提示文:
岡本菜穂(以下、岡本) 私は「コンテンポラリージュエリー」と呼ばれる、従来のジュエリーの概念に捉われない現代的な解釈を加えたジュエリーのデザインをしています。例えば、パイレックスという、普段は実験器具に使われるガラスを素材にして、江戸切子のパターンをつけたり、地域の伝統技術をデザインに用いたジュエリーを作っています。〈SIRI SIRI〉は、自分が金属アレルギーだったことがわかった時に金属以外でジュエリーが作れないかという経緯から、ガラスや天然資材で作るようになりました。基本、自ブランド〈SIRI SIRI〉のデザインをしているので外部からのデザイン依頼は受けておりませんが、向田さんとは縁があってすごく気も合うので「一緒にやろう」ということでパッケージデザインを務めました。

資料:
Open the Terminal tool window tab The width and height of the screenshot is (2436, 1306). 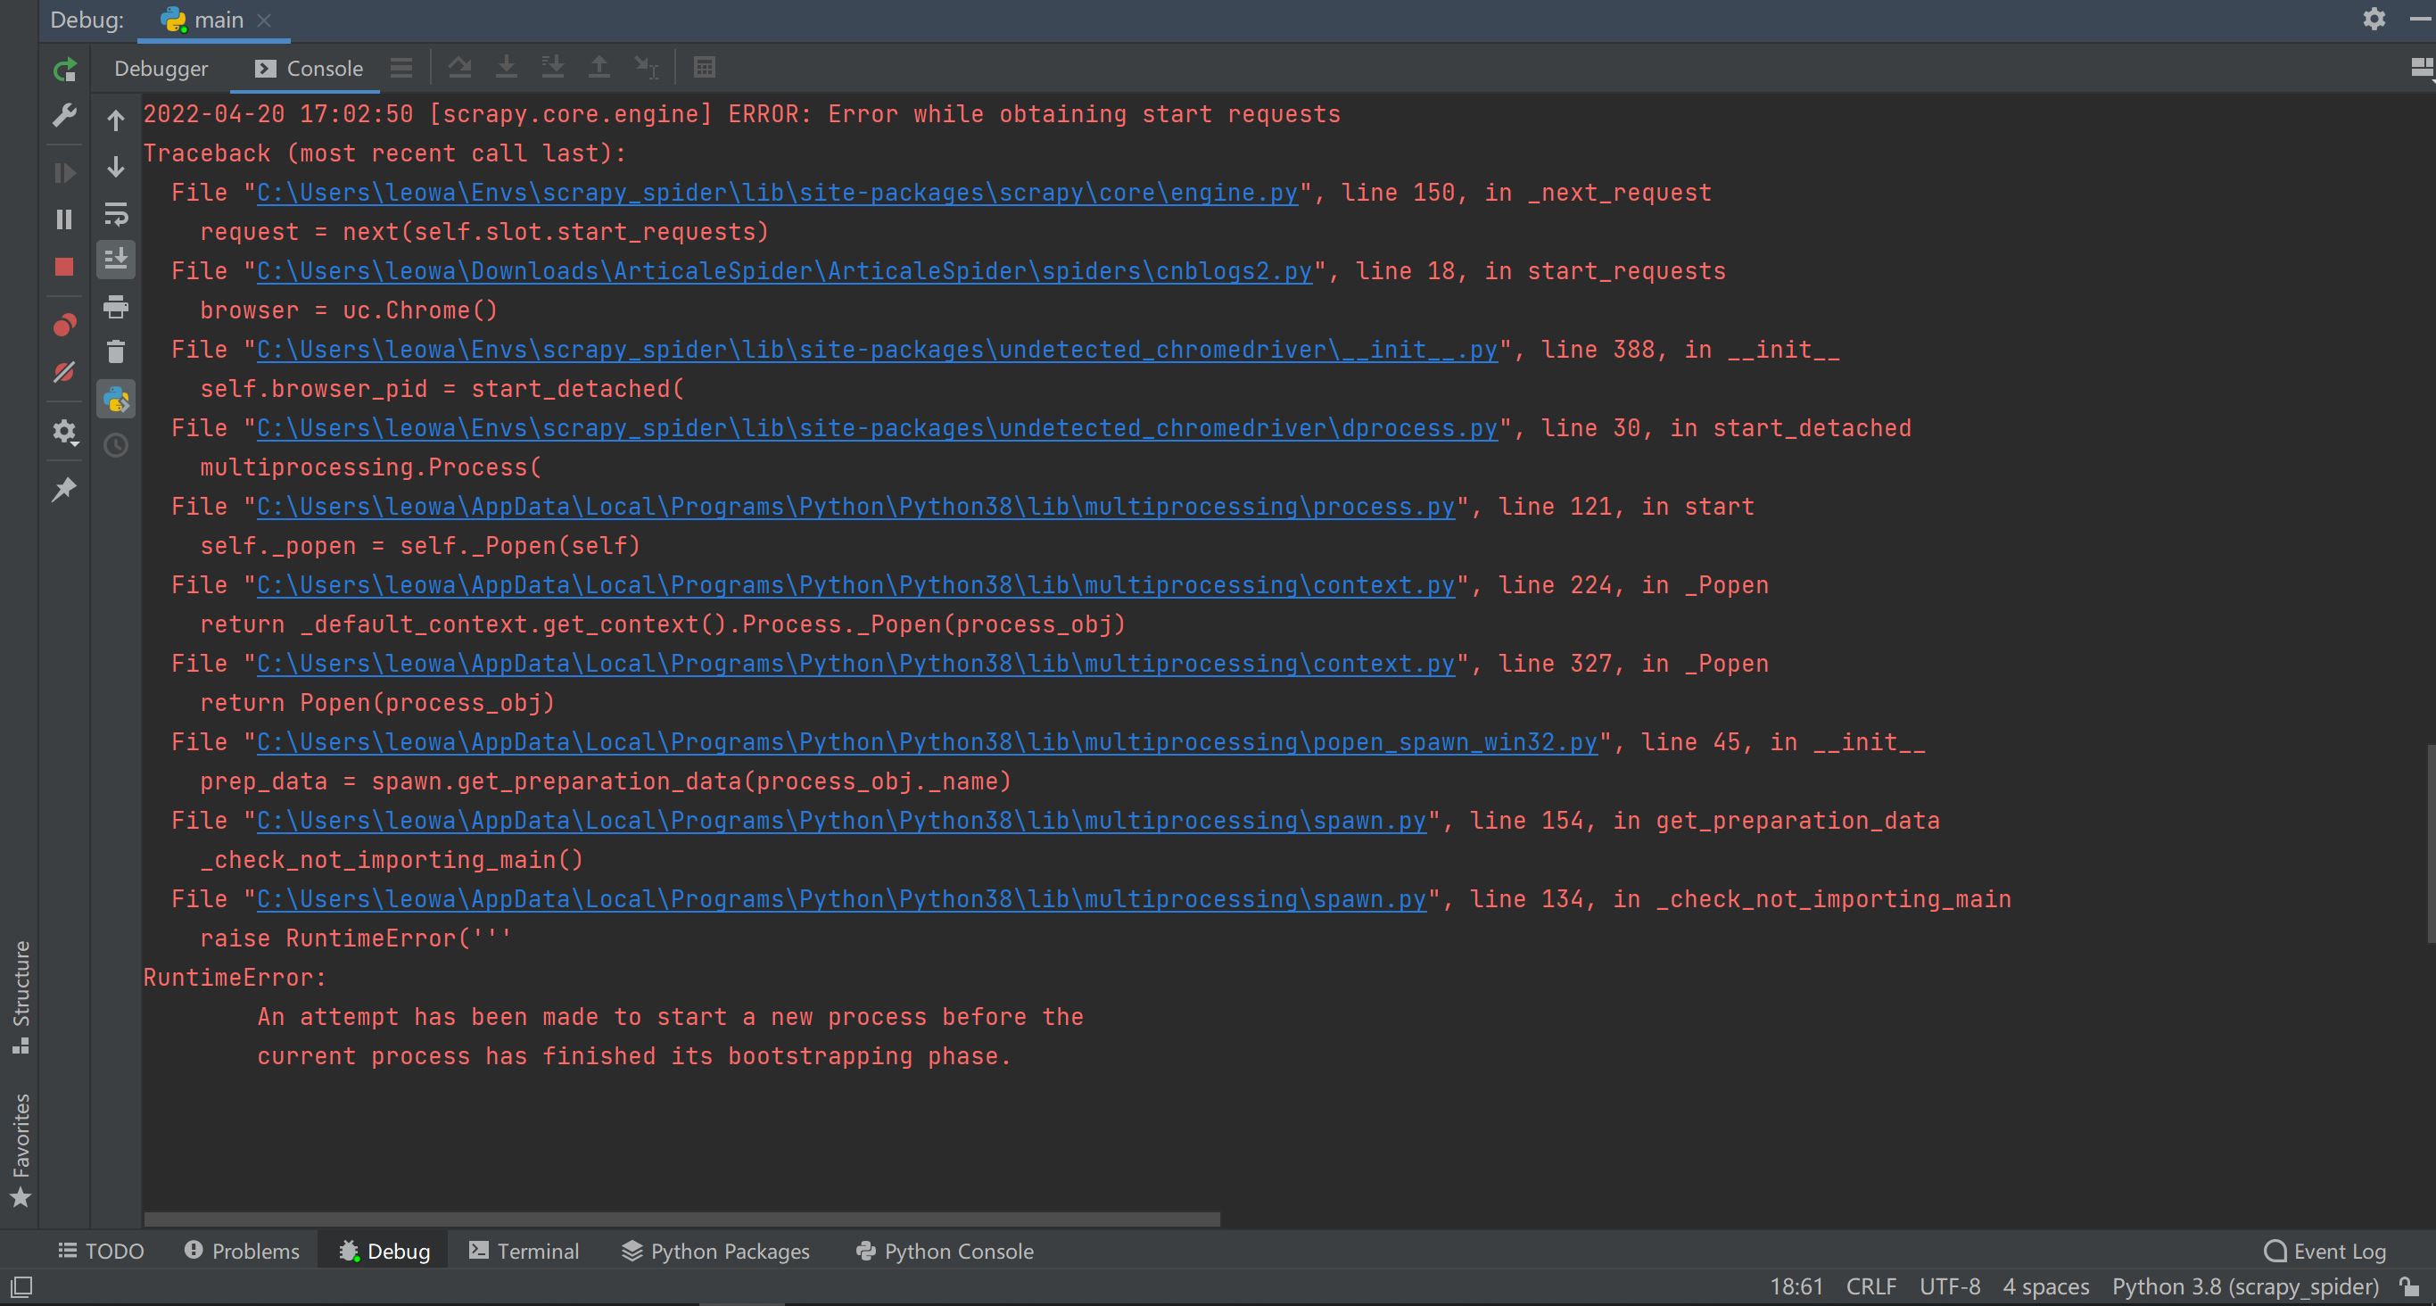tap(525, 1251)
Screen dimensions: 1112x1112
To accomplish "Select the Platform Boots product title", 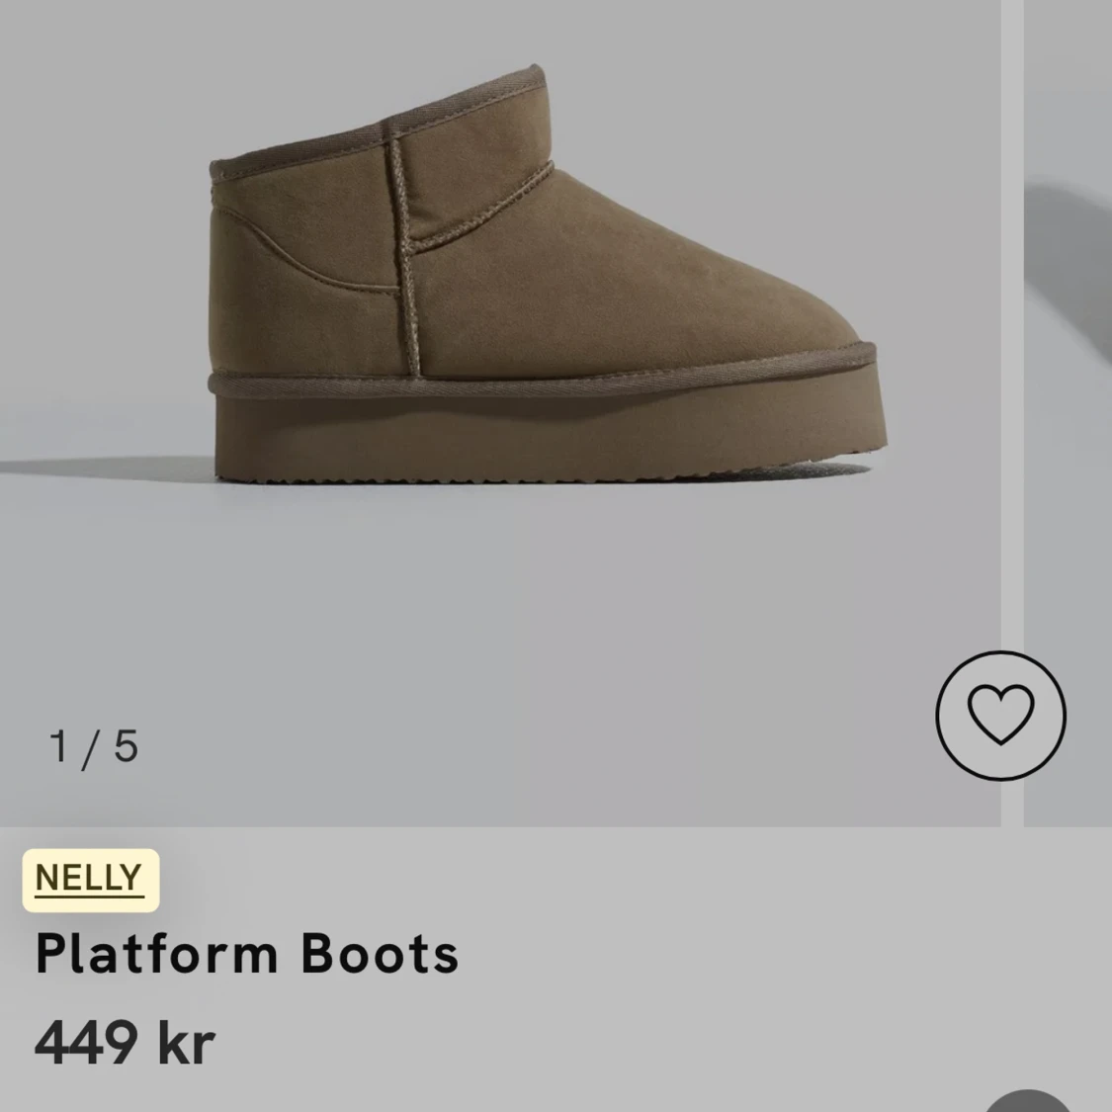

依頼内容:
〈SIRI SIRI〉のジュエリーデザインについて語った提示文を、最後の文の後から続けてほしい。 このデータは別の出典から取ったものだ。

回答:
プロダクトのデザインソースを探る旅へ

向田 〈ラリトプール〉は、ブランドをローンチしてから2年半になります。今から3年程前に、外側のパッケージをどうするかということをさまざまなデザイナーさんに相談した中で、岡本さんが〈ラリトプール〉にすごく共感してくださったんです。個人的にも〈SIRI SIRI〉のジュエリーがすごく素敵だと思っていたので、彼女のセンスとかキュレーション能力をネパールのプロダクトに反映してもらえたら、今までにないものができるんじゃないかと思いました。フェアトレードとか、ネパールで作った素朴な手作業という部分を前面に押し出すのではなくて、都市に生きる現代的な人たちにも手に取っていただけるようなデザインで、さらに喜ばれるようなプロダクトができるんじゃないかと思い、商品制作がスタートしました。
岡本 それで、急にデザインの話が決まって、一緒にネパールに行くことになったんです。
向田 「私、来週からネパールに行くから、やっぱりネパールを見て欲しい」と話したんです。そうしたら、岡本さんが「私、来週なら行けそう!」って(笑)。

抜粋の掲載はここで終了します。